My illness stole my life, says ME sufferer
Ruth Flood talks about her chronic, debilitating illness
There are days when Ruth Flood does not have the energy to 'open a packet of crisps.'
The 33-year-old from Sligo has been living with the debilitating condition Myalgic Encephalomyelitis (ME) since she was 20.
Despite having little energy to carry out the daily tasks we all take for granted, she is determined to host a screening of an award-winning documentary about ME/Chronic Fatigue Syndrome when it comes to Sligo next week.
Speaking to the spirited young advocate you cannot help but admire her resolve and sense of purpose even after her 'chances of a normal life were taken away.'
Ruth recalls: "I first discovered something was not right in my first year of college in UL. I started experiencing unusual symptoms; one side of my body was stiff and sore, I was very tired and I had swollen glands."

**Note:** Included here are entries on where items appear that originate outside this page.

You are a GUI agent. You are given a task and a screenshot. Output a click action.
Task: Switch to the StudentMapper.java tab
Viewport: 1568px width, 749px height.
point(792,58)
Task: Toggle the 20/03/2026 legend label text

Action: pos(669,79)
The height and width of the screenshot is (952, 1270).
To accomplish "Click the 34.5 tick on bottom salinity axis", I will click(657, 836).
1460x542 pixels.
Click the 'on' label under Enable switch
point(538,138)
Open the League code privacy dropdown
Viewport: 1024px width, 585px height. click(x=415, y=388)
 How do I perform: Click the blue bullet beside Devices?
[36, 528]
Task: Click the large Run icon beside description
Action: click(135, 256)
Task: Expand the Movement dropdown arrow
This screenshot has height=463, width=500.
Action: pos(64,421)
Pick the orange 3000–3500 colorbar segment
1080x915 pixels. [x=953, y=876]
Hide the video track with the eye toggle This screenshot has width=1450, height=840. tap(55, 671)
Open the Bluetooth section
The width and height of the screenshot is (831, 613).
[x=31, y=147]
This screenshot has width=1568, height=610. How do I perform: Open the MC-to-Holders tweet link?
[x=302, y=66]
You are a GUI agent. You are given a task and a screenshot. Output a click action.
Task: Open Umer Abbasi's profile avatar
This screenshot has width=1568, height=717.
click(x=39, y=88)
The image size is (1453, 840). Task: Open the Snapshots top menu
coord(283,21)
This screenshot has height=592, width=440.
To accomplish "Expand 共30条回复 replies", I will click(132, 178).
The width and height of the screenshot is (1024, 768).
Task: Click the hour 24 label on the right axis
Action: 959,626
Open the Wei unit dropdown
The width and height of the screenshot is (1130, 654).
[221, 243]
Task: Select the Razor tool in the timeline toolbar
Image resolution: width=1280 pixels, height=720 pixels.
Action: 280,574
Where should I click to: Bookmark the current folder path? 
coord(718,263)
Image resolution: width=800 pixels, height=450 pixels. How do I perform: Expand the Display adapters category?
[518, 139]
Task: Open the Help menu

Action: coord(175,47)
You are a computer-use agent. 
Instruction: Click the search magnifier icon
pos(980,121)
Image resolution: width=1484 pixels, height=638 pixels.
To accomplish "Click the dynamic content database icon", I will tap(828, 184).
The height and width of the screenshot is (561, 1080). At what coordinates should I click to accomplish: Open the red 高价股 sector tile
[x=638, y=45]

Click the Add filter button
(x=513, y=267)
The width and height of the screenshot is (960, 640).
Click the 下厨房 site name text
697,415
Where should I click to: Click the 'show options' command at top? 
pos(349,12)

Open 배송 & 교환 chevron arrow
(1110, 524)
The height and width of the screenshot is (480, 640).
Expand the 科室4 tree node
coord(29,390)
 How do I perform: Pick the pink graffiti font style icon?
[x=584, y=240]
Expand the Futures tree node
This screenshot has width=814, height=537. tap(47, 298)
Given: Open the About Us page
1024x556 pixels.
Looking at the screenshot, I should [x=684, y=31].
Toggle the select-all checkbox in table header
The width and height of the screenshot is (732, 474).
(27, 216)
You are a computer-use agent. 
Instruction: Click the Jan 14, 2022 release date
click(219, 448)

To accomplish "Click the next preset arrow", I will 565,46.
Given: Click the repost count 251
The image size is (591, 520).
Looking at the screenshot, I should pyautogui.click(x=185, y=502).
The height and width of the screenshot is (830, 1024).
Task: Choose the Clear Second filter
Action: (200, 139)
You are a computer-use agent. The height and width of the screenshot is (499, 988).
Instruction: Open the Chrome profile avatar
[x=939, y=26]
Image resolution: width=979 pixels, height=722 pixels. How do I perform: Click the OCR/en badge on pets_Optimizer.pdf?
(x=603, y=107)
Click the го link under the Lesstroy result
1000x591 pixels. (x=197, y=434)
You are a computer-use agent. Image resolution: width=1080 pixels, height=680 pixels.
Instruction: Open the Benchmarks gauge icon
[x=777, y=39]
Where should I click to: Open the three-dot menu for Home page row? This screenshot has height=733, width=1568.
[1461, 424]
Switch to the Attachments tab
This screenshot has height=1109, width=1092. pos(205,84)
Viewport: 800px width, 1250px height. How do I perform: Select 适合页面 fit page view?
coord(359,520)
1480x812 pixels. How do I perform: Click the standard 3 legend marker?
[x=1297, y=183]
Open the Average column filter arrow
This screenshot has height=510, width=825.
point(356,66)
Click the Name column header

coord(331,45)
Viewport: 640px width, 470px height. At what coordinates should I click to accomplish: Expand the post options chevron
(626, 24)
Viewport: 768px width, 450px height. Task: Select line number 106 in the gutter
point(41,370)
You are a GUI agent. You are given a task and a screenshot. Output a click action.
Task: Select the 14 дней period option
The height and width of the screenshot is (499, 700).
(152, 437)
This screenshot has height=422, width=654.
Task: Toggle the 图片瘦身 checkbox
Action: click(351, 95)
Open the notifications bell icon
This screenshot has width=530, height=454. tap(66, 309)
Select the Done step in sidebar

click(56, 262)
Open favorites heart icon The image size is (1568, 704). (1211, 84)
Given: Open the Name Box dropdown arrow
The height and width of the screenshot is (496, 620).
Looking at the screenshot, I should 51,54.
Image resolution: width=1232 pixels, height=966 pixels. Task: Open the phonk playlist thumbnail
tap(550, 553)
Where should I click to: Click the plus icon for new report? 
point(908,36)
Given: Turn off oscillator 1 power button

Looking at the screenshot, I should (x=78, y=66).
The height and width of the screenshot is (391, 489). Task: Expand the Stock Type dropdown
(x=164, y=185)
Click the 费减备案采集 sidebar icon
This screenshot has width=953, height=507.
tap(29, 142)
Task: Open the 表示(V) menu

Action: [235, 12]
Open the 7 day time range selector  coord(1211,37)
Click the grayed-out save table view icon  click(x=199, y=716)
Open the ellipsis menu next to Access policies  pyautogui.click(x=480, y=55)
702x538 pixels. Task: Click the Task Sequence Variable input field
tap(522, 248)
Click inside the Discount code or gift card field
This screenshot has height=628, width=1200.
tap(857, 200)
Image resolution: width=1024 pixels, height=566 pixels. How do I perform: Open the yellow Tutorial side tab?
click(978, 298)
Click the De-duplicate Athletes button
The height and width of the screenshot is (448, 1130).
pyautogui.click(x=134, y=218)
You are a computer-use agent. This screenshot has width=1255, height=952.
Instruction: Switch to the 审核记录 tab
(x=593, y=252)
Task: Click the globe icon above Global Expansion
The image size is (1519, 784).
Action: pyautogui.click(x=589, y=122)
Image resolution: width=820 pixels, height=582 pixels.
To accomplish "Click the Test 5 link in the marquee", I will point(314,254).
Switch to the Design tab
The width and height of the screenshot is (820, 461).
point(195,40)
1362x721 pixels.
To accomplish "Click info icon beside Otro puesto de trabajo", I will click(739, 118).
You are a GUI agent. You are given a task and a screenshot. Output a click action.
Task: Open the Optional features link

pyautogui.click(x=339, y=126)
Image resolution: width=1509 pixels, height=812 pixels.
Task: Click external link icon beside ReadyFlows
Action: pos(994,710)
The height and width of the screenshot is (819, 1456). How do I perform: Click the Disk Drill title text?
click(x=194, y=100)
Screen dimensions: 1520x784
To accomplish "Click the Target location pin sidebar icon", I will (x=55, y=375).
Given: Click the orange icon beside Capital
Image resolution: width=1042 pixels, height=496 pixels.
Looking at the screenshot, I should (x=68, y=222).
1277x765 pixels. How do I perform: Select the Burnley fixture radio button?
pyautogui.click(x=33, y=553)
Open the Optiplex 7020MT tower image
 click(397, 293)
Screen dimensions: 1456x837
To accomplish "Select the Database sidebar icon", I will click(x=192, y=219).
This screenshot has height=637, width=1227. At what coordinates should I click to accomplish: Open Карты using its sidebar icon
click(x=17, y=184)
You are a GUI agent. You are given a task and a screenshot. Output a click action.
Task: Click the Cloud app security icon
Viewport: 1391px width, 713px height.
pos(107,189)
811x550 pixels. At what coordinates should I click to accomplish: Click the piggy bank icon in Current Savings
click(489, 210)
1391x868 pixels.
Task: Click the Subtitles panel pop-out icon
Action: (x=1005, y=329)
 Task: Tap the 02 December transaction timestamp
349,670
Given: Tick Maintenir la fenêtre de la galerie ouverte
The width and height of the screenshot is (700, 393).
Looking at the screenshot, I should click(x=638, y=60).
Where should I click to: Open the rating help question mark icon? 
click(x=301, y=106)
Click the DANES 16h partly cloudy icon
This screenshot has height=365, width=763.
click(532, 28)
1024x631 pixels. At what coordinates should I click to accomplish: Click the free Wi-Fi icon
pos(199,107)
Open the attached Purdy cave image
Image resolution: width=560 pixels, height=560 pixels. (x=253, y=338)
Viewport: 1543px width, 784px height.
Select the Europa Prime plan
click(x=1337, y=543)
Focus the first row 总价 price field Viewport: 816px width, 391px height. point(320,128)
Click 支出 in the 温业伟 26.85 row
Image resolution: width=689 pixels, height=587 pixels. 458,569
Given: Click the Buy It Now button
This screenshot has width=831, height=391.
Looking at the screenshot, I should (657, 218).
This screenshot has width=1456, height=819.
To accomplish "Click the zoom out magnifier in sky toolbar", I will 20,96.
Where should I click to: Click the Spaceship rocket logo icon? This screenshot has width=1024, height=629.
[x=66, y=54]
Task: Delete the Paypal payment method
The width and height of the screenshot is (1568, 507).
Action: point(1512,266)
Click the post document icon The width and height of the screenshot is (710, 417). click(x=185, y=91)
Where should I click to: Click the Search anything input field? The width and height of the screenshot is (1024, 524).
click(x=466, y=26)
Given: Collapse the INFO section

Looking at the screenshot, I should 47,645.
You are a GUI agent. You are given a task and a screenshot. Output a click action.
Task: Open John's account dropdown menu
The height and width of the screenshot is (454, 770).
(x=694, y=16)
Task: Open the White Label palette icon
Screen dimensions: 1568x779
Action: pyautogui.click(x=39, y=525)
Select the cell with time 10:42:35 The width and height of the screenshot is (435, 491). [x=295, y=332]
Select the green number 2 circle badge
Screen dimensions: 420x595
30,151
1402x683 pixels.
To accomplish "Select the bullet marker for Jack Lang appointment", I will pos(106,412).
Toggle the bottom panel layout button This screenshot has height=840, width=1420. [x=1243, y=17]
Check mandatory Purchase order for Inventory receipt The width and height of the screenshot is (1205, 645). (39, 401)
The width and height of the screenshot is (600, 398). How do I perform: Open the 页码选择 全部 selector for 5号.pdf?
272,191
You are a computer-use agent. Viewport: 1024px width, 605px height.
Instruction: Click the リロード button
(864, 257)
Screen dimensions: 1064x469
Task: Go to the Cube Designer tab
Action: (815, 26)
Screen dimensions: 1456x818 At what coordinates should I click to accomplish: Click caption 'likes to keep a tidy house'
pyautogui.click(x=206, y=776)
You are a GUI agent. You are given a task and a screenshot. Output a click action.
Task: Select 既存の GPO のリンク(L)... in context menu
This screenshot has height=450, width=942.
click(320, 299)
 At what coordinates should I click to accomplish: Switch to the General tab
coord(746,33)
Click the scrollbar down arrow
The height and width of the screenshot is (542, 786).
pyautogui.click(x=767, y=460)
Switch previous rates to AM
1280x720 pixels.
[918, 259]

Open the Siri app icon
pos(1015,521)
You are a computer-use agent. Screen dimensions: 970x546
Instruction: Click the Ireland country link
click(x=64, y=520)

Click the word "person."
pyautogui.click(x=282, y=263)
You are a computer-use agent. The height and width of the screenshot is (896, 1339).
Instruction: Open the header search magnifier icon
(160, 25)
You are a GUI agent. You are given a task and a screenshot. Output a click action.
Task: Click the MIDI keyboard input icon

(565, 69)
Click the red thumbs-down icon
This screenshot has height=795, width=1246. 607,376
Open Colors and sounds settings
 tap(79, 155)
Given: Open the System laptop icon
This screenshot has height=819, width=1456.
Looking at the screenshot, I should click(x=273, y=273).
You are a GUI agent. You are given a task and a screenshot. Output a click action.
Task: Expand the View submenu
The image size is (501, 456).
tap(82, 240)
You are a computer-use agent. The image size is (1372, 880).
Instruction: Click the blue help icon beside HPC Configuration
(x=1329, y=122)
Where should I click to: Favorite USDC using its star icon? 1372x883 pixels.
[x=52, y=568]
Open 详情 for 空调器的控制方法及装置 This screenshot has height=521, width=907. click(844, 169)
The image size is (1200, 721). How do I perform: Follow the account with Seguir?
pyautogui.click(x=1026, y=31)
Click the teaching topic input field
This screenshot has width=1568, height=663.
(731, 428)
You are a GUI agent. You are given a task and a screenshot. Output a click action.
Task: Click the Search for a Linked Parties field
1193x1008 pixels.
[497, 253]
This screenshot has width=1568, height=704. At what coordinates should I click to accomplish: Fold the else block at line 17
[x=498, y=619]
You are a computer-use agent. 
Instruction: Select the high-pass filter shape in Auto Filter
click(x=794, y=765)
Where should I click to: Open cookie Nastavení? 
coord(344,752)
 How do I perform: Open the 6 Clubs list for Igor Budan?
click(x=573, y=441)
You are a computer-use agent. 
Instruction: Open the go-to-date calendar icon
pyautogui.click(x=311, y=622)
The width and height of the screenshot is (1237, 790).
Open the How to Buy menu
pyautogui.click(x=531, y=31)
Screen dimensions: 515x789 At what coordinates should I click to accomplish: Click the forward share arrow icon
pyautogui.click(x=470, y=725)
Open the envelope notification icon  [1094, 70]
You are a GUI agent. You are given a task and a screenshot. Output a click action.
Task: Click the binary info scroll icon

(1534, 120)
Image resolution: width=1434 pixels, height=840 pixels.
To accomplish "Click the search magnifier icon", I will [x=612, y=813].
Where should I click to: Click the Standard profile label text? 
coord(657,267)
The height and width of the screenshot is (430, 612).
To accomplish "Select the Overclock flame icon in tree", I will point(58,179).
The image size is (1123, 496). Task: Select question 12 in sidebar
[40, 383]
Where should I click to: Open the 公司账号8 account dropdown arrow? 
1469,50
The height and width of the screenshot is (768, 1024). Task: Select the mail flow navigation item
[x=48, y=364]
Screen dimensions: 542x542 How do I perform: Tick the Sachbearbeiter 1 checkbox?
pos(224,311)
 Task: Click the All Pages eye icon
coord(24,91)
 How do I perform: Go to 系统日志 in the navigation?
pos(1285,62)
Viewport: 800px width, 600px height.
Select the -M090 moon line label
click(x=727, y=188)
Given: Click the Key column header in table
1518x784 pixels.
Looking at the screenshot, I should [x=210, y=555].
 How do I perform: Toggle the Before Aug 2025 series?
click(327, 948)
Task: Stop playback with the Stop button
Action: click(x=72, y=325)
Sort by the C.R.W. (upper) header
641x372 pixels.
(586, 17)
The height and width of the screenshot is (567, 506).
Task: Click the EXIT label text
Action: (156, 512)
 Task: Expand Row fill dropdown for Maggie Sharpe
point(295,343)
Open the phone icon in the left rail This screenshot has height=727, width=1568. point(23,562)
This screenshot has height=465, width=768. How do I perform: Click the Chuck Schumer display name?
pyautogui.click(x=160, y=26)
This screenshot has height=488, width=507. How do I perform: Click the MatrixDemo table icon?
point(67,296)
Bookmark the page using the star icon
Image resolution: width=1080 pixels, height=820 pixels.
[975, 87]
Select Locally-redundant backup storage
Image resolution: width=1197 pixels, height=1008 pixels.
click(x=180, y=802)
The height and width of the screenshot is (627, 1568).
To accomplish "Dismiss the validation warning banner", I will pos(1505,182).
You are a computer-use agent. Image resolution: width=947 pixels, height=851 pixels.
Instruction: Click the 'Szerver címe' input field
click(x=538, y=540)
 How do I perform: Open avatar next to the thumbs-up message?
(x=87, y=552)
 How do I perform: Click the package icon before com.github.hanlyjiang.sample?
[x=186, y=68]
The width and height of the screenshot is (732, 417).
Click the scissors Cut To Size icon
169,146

The Media and English degree student was admitted to hospital in Limerick for a series of tests. "I was bounced around the services for a year with no diagnosis," she says.
It was only when Ruth came back to her GP in Sligo that she was told she had suffered Glandular Fever, which medics believe could have prompted her ME.
It took a visit to Sligo University Hospital to get the diagnosis of ME as Ruth explains: "I made it to second year of college but I was seriously struggling. I had no energy. It was very hard in terms of my mental health. I came home and was admitted to Sligo, where they kept me for two weeks for tests. I was lucky there was a consultant there who was familiar with ME. Everything else was ruled out and I got my diagnosis."
As a young student anxious to complete her degree, Ruth was unwilling to accept her illness. After two months bed rest, she attempted to finish her course:
"I tried to finish it. I made it to fourth year, but the ME took over. I pushed myself too hard which is the worst thing to do when you get ME," says Ruth of the life-long debilitating condition.
"If you rest a lot in the first couple of years you can retain functionality," explains Ruth.
Unfortunately Ruth stresses that she did the exact opposite: "It was a relief to get a diagnosis at last. I thought 'there is a name for this.' I didn't realise that this is something I have for the rest of my life. This is something I cannot push through or fight. You feel like you are in a continual grieving process for the things that you are losing."
Those things include quality of life, friendships, working and socialising. "I still find it hard to accept that the illness stole my life from me," stresses Ruth, "You do not expect to wake up one day to realise the last time you did something, like go to a party, read a book or write an essay was really the last time you would ever do those things again. ME dominates your life. For every physical activity there is payback, you have to consider if it is worth doing or not. I suffer a crash and I know after hosting this film, that my whole summer could be gone." Ruth is willing to take that chance to raise awareness about ME.